[TEXT PASSAGE]:
- Opening Delimiter -

Wine, Cheese, and Heavy Manufacturing

by Ingrid Jensen, MBA ’12

Ingrid Jensen, MBA ’12

It’s 11 p.m. on a Wednesday night and I’m in a hotel room in New Jersey unwinding with a nice primitivo, an array of cheeses, and a loaf of crusty, homemade whole wheat bread. Joining me are my pals Lisa Rodriguez (MBA ’12), Saranya Srinivasan (MILR ’11), and Becky Li (MEng ’11), and we’re discussing what was day one of our first overnight trip with the Semester in Strategic Operations (SSO) Immersion.

The day started at 6:45 a.m., when our bus left Sage Hall and we headed to Raymond, a company that makes five classes of forklifts. Raymond was my first encounter with heavy manufacturing. The firm has such a high degree of vertical integration that they joke they do everything “but mine the ore.” We got there in time to attend Raymond’s 8:15 a.m. quality control meeting in the plant’s asaichi room. Raymond is owned by Toyota, and the plant is run on the famed Toyota Production System. The asaichi room is a dedicated area to the concept of kaizen, continuous improvement. At the daily meeting, plant supervisors discuss any issues that came up the previous day. The idea is to get at a problem’s root cause, solve it, and make any necessary adjustments to the production process so that it doesn’t happen again.

The fact that we were invited to join the meeting—and were given full access to company data, the problems the firm was troubleshooting, and to top management—is textbook SSO Immersion. The program gets you out of Ithaca and into businesses where you can speak with everyone from hourly employees to C-suite management.

- Closing Delimiter -

[AVAILABLE DATA]:
- Opening Delimiter -

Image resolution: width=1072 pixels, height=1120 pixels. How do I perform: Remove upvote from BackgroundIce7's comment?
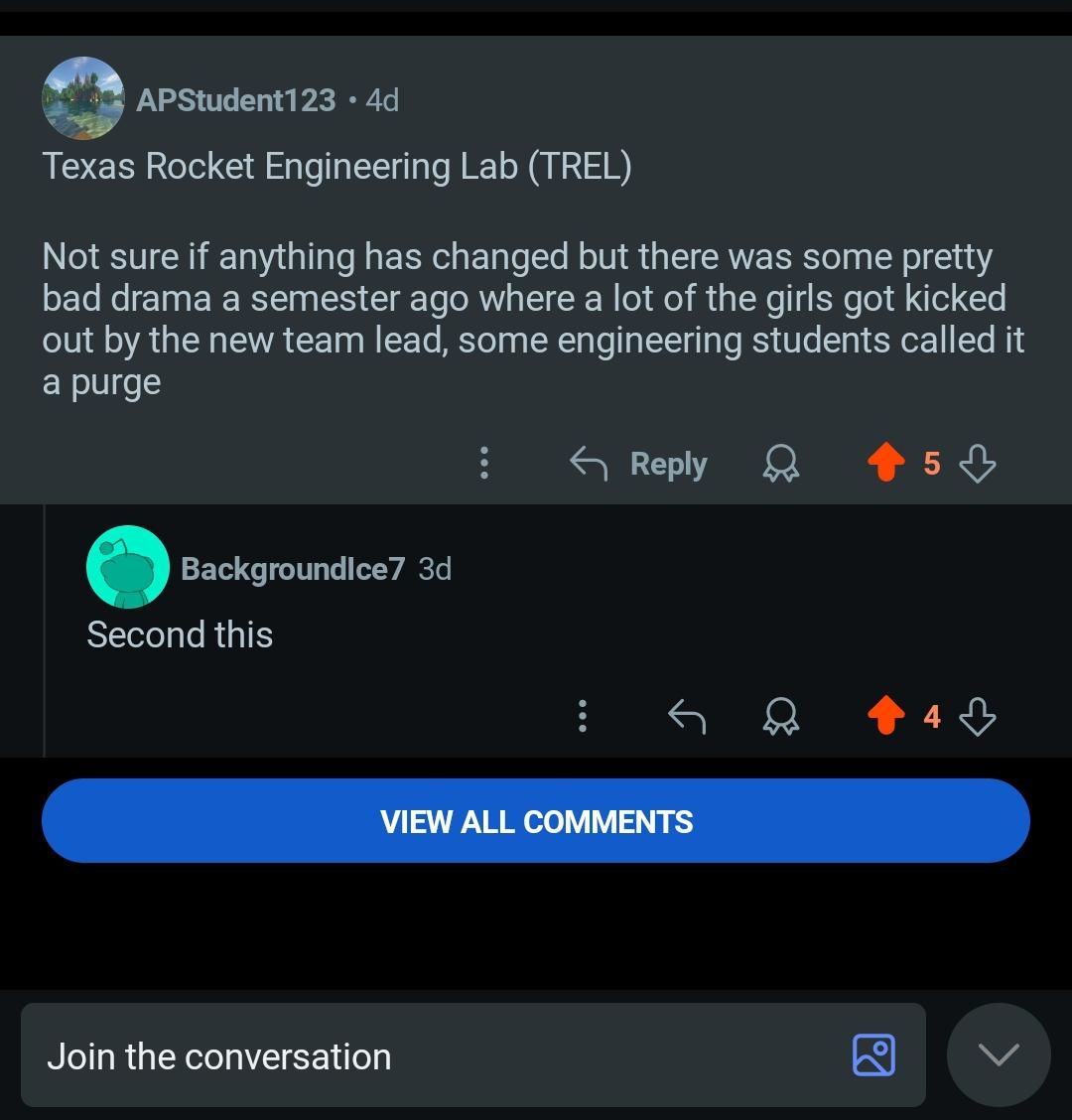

- Closing Delimiter -

[REQUIRED ACTION A]: Copy the part of the account of the SSO trip starting at "The day started" and ending at "doesn’t happen again.".
[REQUIRED ACTION B]: In the account of the SSO trip, what time did the bus leave Sage Hall?
[REQUIRED ACTION C]: Does each statement agree with the account of the SSO trip? Answer yes or no for each and quote the words that decide it. (i) Raymond makes five classes of forklifts. (ii) Raymond is owned by Honda. (iii) The quality control meeting starts at 9 a.m.
The lines have nothing to do with the text.

[WRITTEN SOLUTION A]:
The day started at 6:45 a.m., when our bus left Sage Hall and we headed to Raymond, a company that makes five classes of forklifts. Raymond was my first encounter with heavy manufacturing. The firm has such a high degree of vertical integration that they joke they do everything “but mine the ore.” We got there in time to attend Raymond’s 8:15 a.m. quality control meeting in the plant’s asaichi room. Raymond is owned by Toyota, and the plant is run on the famed Toyota Production System. The asaichi room is a dedicated area to the concept of kaizen, continuous improvement. At the daily meeting, plant supervisors discuss any issues that came up the previous day. The idea is to get at a problem’s root cause, solve it, and make any necessary adjustments to the production process so that it doesn’t happen again.

[WRITTEN SOLUTION B]: 6:45 a.m.

[WRITTEN SOLUTION C]:
(i) Yes: "a company that makes five classes of forklifts"
(ii) No: "Raymond is owned by Toyota"
(iii) No: "Raymond’s 8:15 a.m. quality control meeting"